### MATERIAL FOR THIS TASK:

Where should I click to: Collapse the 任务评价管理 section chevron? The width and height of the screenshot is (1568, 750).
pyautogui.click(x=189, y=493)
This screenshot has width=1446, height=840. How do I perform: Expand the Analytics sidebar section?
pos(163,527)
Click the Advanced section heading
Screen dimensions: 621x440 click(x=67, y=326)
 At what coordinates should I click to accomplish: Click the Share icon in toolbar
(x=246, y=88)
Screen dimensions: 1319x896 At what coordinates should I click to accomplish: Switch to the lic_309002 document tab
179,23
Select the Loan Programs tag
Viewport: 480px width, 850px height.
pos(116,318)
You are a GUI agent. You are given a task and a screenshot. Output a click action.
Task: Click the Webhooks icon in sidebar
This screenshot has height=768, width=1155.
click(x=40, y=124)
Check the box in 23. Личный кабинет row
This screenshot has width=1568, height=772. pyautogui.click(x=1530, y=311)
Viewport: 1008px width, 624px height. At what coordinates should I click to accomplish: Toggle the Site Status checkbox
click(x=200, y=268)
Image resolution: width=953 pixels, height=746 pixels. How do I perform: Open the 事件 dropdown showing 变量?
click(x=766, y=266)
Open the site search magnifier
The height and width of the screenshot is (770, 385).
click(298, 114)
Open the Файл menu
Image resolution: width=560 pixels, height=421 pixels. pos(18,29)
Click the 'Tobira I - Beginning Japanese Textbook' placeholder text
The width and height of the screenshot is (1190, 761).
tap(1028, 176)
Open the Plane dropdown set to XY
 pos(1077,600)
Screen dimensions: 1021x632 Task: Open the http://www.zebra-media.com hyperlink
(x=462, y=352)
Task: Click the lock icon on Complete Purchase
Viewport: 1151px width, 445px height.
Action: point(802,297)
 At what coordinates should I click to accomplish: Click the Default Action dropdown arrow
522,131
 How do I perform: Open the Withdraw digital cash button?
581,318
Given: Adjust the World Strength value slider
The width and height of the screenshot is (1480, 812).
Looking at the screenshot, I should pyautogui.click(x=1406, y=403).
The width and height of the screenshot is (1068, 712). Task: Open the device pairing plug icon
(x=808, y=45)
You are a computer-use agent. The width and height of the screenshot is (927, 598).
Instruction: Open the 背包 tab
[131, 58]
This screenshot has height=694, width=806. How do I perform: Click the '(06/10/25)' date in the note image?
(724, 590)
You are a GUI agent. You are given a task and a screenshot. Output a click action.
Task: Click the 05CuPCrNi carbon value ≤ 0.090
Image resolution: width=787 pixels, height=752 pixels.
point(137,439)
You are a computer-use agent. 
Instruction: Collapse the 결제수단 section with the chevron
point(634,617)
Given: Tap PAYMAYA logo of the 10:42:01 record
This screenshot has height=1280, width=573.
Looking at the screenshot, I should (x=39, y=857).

### TRY IT:
Extract the data exactly as given.

### RESULT OF THIS EXERCISE:
Where should I click to: Collapse the 任务评价管理 section chevron? The width and height of the screenshot is (1568, 750).
pyautogui.click(x=189, y=493)
This screenshot has width=1446, height=840. How do I perform: Expand the Analytics sidebar section?
pos(163,527)
Click the Advanced section heading
Screen dimensions: 621x440 click(x=67, y=326)
 At what coordinates should I click to accomplish: Click the Share icon in toolbar
(x=246, y=88)
Screen dimensions: 1319x896 At what coordinates should I click to accomplish: Switch to the lic_309002 document tab
179,23
Select the Loan Programs tag
Viewport: 480px width, 850px height.
pos(116,318)
You are a GUI agent. You are given a task and a screenshot. Output a click action.
Task: Click the Webhooks icon in sidebar
This screenshot has height=768, width=1155.
click(x=40, y=124)
Check the box in 23. Личный кабинет row
This screenshot has width=1568, height=772. pyautogui.click(x=1530, y=311)
Viewport: 1008px width, 624px height. At what coordinates should I click to accomplish: Toggle the Site Status checkbox
click(x=200, y=268)
Image resolution: width=953 pixels, height=746 pixels. How do I perform: Open the 事件 dropdown showing 变量?
click(x=766, y=266)
Open the site search magnifier
The height and width of the screenshot is (770, 385).
click(298, 114)
Open the Файл menu
Image resolution: width=560 pixels, height=421 pixels. pos(18,29)
Click the 'Tobira I - Beginning Japanese Textbook' placeholder text
The width and height of the screenshot is (1190, 761).
tap(1028, 176)
Open the Plane dropdown set to XY
 pos(1077,600)
Screen dimensions: 1021x632 Task: Open the http://www.zebra-media.com hyperlink
(x=462, y=352)
Task: Click the lock icon on Complete Purchase
Viewport: 1151px width, 445px height.
Action: point(802,297)
 At what coordinates should I click to accomplish: Click the Default Action dropdown arrow
522,131
 How do I perform: Open the Withdraw digital cash button?
581,318
Given: Adjust the World Strength value slider
The width and height of the screenshot is (1480, 812).
Looking at the screenshot, I should pyautogui.click(x=1406, y=403).
The width and height of the screenshot is (1068, 712). Task: Open the device pairing plug icon
(x=808, y=45)
You are a computer-use agent. The width and height of the screenshot is (927, 598).
Instruction: Open the 背包 tab
[131, 58]
This screenshot has height=694, width=806. How do I perform: Click the '(06/10/25)' date in the note image?
(724, 590)
You are a GUI agent. You are given a task and a screenshot. Output a click action.
Task: Click the 05CuPCrNi carbon value ≤ 0.090
Image resolution: width=787 pixels, height=752 pixels.
point(137,439)
You are a computer-use agent. 
Instruction: Collapse the 결제수단 section with the chevron
point(634,617)
Given: Tap PAYMAYA logo of the 10:42:01 record
This screenshot has height=1280, width=573.
Looking at the screenshot, I should (x=39, y=857).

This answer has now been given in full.